Die Höllenfahrt der Republik

Eine Buchbesprechung von Werner Olles

Die Höllenfahrt der Republik

(Björn Clemens – Die Höllenfahrt der Republik. MetaPol-Verlag, Berlin 2025, 360 Seiten, Festeinband, 23,00 €.)

Spätestens seit Günter Maschkes luzidem Essay „Die Verschwörung der Flakhelfer“ (1985) wissen wir, daß die Geschichte der Bundesrepublik eine Geschichte der schiefen Ebene ist. An die Stelle der Nation trat der sakralisierte Kernbestand ihrer Verfassung in Gestalt eines sogenannten „Verfassungspatriotismus“. Längst gilt nicht mehr Friedrich Eberts eindrucksvoller Satz von 1919: „Und wenn wir vor der Frage stehen: Deutschland oder die Verfassung, dann werden wir Deutschland nicht wegen der Verfassung zugrunde gehen lassen!“ Dieser Satz erhellt die Lage, in der sich „Unsere Demokratie“ heute befindet, zwar nur rudimentär, trägt jedoch immer noch den Keim von Staatlichkeit, Souveränität und Nation in sich.

Er verweist damit zugleich auf die tiefe Problematik des bundesrepublikanischen Gebildes. Carlo Schmid, einer der Väter des Grundgesetzes, bezeichnete es völlig zutreffend als „Besatzungsstatut“ und die Bundesrepublik als „Organisationsform der Modalität einer Fremdherrschaft“. Dieses Gebilde wird bis heute von einem politisch-medialen Establishment beherrscht, das in hohem Maße fremdbestimmt wirkt und von einer weitgehend entpolitisierten, konformistischen Zivilgesellschaft getragen wird, einer Gesellschaft, die mit einem selbstbewußten Staatsvolk wenig gemeinsam hat.

Wenn die Verfassung tatsächlich in diesem Licht erscheint, dann sollte es die vorrangige Aufgabe aller ernsthaften Demokraten sein, Wege zu finden, diesem Rahmen des Grundgesetzes möglichst schnell und rechtlich einwandfrei zu entkommen, wie es der Staatsrechtler Ernst Forsthoff einmal formulierte. Nur so könnte der Weg zu echter Nationwerdung wieder frei werden. Die Analyse muß daher konsequent die Bundesrepublik als Organ begrenzter Fremdbestimmung begreifen, das strukturell nur über geringe politische Legitimität verfügt.

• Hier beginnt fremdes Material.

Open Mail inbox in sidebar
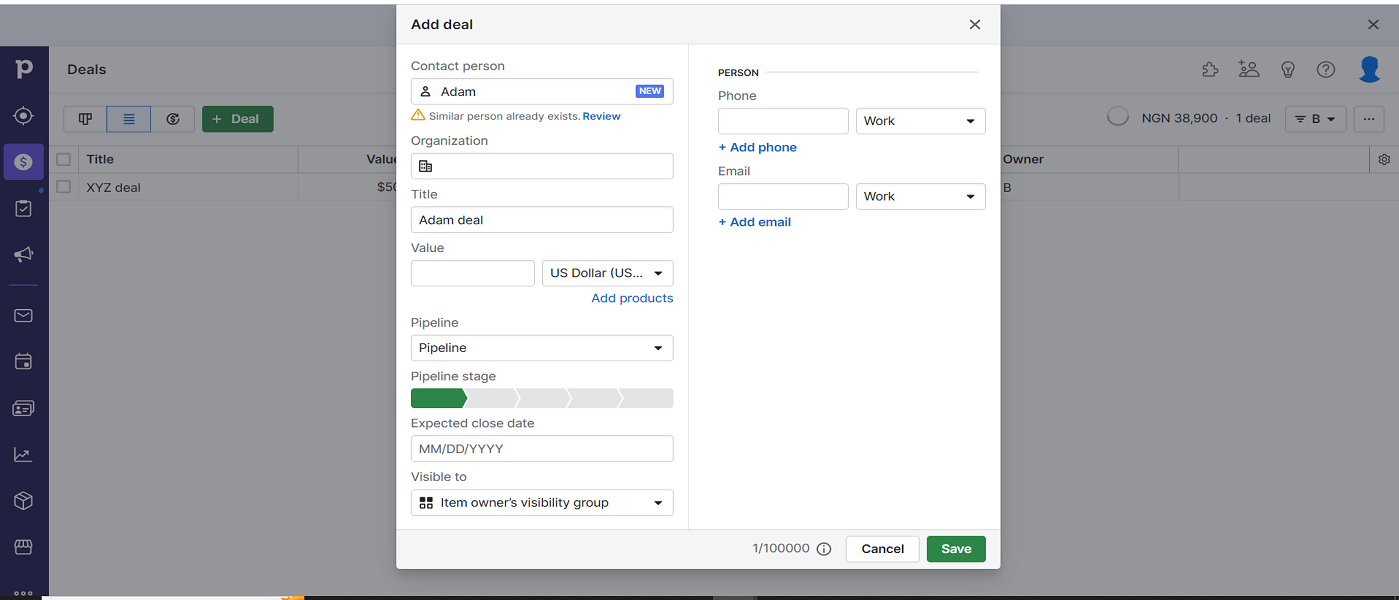This screenshot has height=600, width=1399. click(23, 316)

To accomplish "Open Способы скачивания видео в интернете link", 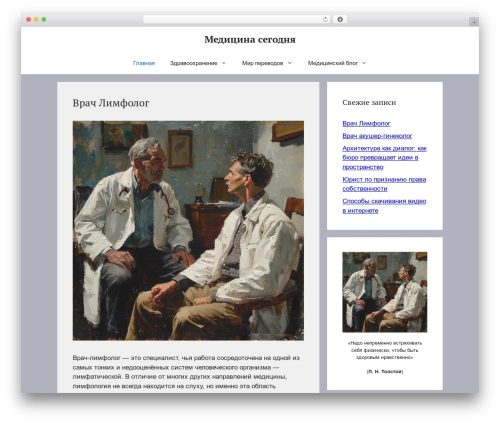I will coord(384,206).
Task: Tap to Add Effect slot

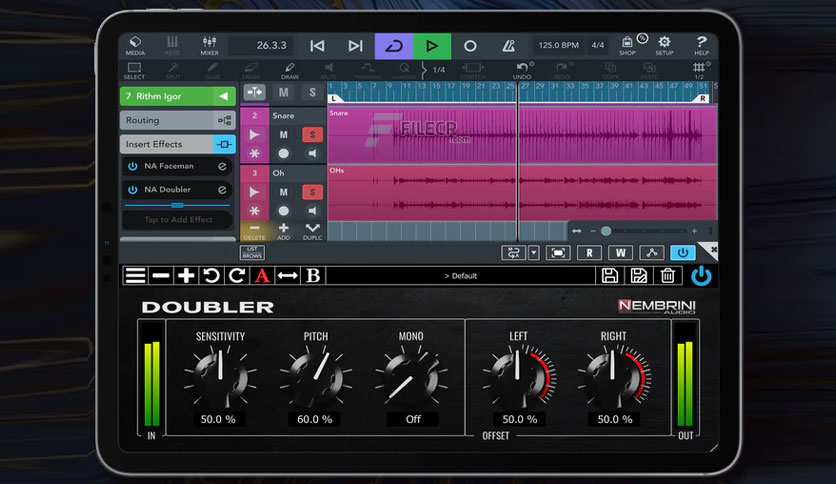Action: (178, 220)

Statt bloßer Klage über den demokratischen Verfall sollte sie das Gebilde einer scharfen, schonungslosen Kritik unterziehen, als ein System, das zwischen moralischer Überhöhung, politischer Verantwortungslosigkeit und kultureller Infantilisierung oszilliert. Die Deutschen haben mit dem ihnen von den Siegermächten überlassenen „Spielzeug“ Grundgesetz bis heute wenig anzufangen gewußt, außer es wiederholt zu Lasten der eigenen Bevölkerung und zugunsten abstrakter Menschheitsideale umzudeuten.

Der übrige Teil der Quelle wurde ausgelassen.